Très psychanalytique, le film présente davantage que le roman un très beau portrait de femme dans une forme plus onirique que le livre. Le cinéaste épouse joliment le point de vue d’une femme issue d’un milieu modeste qui a gravi les échelons. Hélène est un transfuge de classe. Elle a fait du chemin depuis sa ville d’enfance, Epinal. Bouffée par son quotidien, victime d’un sévère burn out elle revient dans sa région natale dans l’espoir d’un renouveau. Les parfums de l’enfance l’effleurent soudain. Alex Lutz parvient à les transcrire cinématographiquement d’une manière très belle et sensible. Des flash-backs viennent parasiter les vies des deux personnages, car Hélène croise par hasard Christophe Marchal, Hockeyeur émérite, beau gosse des années lycée et lointain objet de désir de son adolescence. Hélène a fui sa région tandis que Christophe s’y est ancré. Alex Lutz met en scène la rencontre entre ces deux France, deux mondes désormais étrangers qui rêvent de s’aimer.

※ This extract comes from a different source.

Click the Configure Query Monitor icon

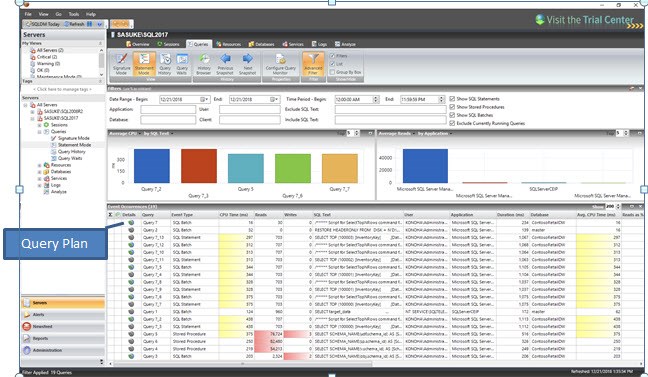pos(281,64)
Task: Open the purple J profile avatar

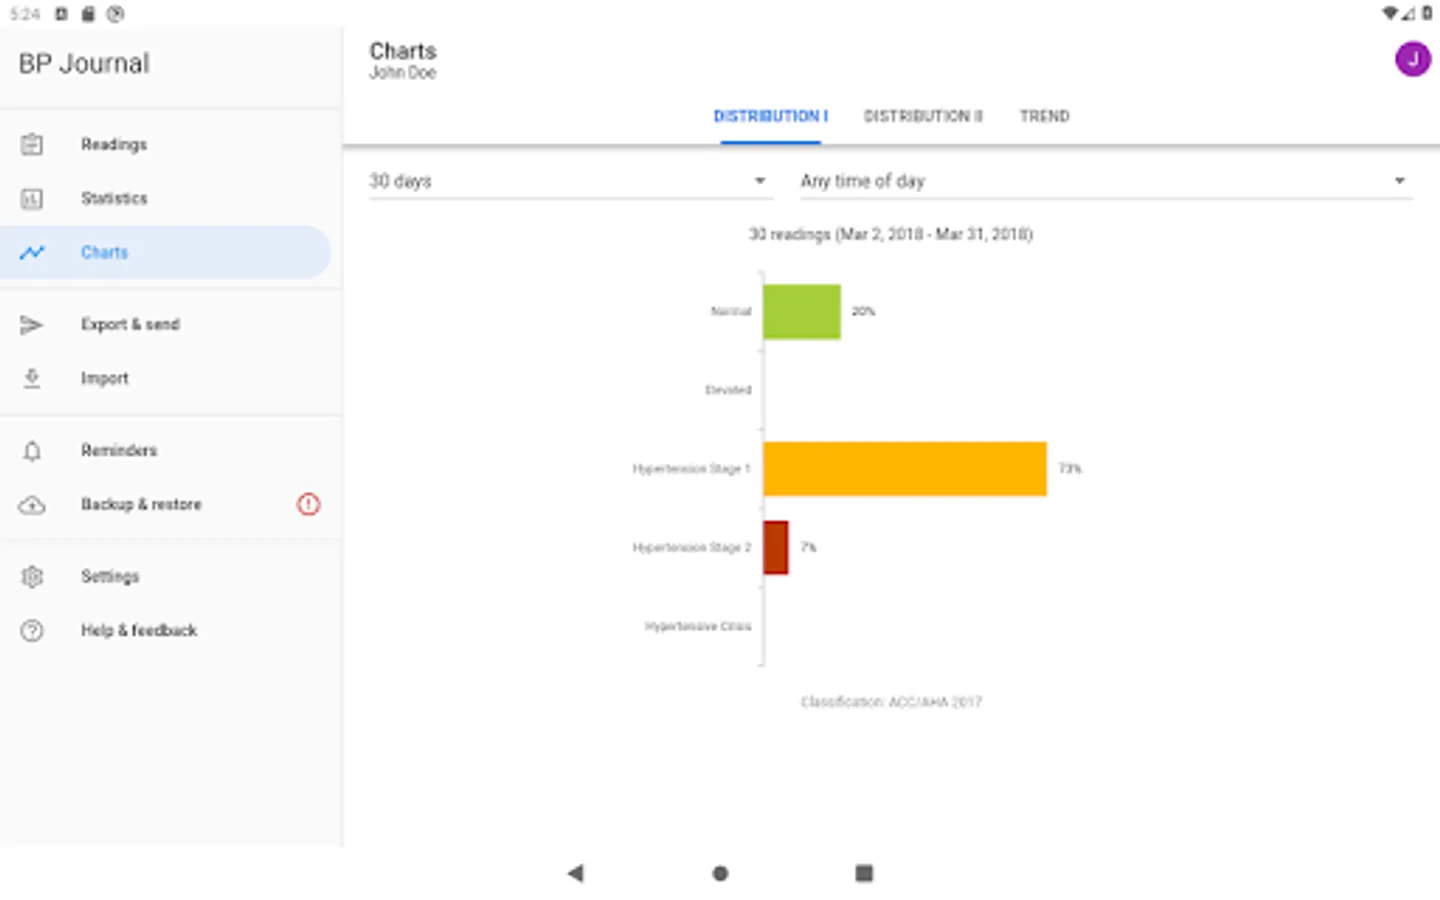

Électrisante dans le rôle d’Hélène,Mélanie Thierry en force et en doute investit admirablement son rôle. Elle permet à Hélène de respirer, cette cadre redoutable issue d’un milieu qu’elle jugeait trop étroit pour elle. Face à elle, Bastien Bouillon revêt le côté terrien de Christophe Marchal, ce hockeyeur star d’une époque adolescente qui, les années passant, n’est plus aussi rapide sur la glace.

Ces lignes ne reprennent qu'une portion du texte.